Mr. Fisko: The message from Dutch—she was inconsolable.
Mr. Ryan: [Telling the faculty] was really moving. I think an email went out the day before letting people know that he was going to California. I can’t remember if Fr. Reese had emailed the faculty beforehand. But it was really moving. Fr. Reese didn’t say a whole lot, I mean he was emotional. He talked about being there when Fr. Olivier died, he talked about what happened. It was emotional, I think people were stunned.
Carter Santini ’15: I walked into Student Council and asked if we could put on music. Chris Ashton ’15 said it’s not the day for it and when I asked Taylor Wood ’15 why everyone seemed so down, he let me know. I remember just being in total disbelief, the man seemed immortal to me.
McManimon McNally: I remember I walked into Brophy Hall and saw that everyone was a little sad. I think it was during prayer that morning when they said, ‘For the rest and repose of the soul of Fr. Olivier.’ That’s when it finally dawned on me that he had passed. I think there was a quick sense of denial, but then I saw that a lot of the teachers were very upset.

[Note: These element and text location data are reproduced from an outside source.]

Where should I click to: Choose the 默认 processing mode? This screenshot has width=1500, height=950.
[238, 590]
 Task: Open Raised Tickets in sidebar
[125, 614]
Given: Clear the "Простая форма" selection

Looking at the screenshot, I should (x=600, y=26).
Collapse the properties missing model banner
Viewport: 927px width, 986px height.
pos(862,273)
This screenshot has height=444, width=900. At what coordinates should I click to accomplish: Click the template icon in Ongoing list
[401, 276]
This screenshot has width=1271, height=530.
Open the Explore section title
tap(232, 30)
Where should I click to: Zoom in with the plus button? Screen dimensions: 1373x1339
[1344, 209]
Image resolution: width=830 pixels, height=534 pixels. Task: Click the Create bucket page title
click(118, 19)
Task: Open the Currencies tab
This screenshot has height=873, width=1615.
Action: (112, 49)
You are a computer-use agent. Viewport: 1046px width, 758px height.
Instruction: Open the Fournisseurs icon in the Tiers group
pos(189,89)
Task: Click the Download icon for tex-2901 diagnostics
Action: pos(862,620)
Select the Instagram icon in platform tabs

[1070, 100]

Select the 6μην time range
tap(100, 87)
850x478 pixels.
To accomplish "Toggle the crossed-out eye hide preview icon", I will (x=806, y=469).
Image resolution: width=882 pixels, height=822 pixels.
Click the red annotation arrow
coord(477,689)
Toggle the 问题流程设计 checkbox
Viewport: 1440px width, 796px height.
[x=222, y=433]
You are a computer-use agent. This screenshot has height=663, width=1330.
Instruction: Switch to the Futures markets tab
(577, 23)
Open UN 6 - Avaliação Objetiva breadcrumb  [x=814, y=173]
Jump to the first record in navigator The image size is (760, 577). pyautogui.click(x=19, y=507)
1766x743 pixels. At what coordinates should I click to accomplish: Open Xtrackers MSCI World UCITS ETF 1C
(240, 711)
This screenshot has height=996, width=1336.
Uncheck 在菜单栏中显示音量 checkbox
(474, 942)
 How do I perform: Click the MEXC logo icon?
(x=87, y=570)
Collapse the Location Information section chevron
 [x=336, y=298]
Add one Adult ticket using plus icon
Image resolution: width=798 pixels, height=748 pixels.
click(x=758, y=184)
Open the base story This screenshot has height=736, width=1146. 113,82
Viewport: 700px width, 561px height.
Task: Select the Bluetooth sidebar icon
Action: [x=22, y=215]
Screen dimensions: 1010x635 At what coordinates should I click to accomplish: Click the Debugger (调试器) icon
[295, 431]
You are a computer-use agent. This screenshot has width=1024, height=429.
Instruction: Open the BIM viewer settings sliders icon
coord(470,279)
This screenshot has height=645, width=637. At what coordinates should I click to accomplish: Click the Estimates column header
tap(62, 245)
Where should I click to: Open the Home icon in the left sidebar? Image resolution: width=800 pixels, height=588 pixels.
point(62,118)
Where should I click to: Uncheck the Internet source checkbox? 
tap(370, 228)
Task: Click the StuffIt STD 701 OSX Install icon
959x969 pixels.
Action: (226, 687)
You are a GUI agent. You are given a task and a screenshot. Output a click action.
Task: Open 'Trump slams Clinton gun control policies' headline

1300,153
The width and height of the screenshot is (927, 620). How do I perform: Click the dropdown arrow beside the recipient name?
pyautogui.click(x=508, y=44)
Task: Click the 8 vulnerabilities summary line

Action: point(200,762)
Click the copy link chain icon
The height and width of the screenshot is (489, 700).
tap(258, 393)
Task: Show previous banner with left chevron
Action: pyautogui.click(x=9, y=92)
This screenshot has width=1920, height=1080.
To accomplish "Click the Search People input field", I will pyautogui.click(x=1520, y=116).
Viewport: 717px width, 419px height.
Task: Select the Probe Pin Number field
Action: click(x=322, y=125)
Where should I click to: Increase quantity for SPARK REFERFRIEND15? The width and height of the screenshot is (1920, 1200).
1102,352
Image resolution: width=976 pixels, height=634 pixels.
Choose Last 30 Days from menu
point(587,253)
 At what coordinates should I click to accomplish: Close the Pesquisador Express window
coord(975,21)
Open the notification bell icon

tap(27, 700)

Mr. Grindey: So after he had died and I went into the Chapel and that image of him came up, of him just quietly sitting there with his breviary in silence and in prayer.
‘Keep smiling’
McManimon McNally: It seemed that in the weeks afterward everyone was just a little nicer and a little more understanding. I remember standing [at the honor guard of students at Fr. Olivier’s funeral]. Everyone was talking, but the minute that they started moving Fr. Olivier everyone went silent. It was kind of awe-inspiring.
Mr. Unrein: I remember thinking ‘How are we every going to overcome this?’ I couldn’t imagine anyone ever filling his shoes. The mood on campus for people that knew him was he was literally part of Brophy’s identity in terms of how we imagine how we want our students today, how we teach.
Santini: Afterwards, at least my class was brought noticeably closer together. We were the last class that got to know him all four years, and I think it just hit us all that we didn’t have much time left together after that point. We were kinder, but I think we were all just more loving to each other. Started to think of ourselves as a family.
Mr. Ryan: I asked him when I was in there the last time I saw him, ‘What do you want me to tell the faculty, what do you want me to tell everybody?’ and he said ‘Keep smiling.’ He was quite a guy. Somebody said that most people they’d known that had died they prayed for, but he was the first person they ever prayed to.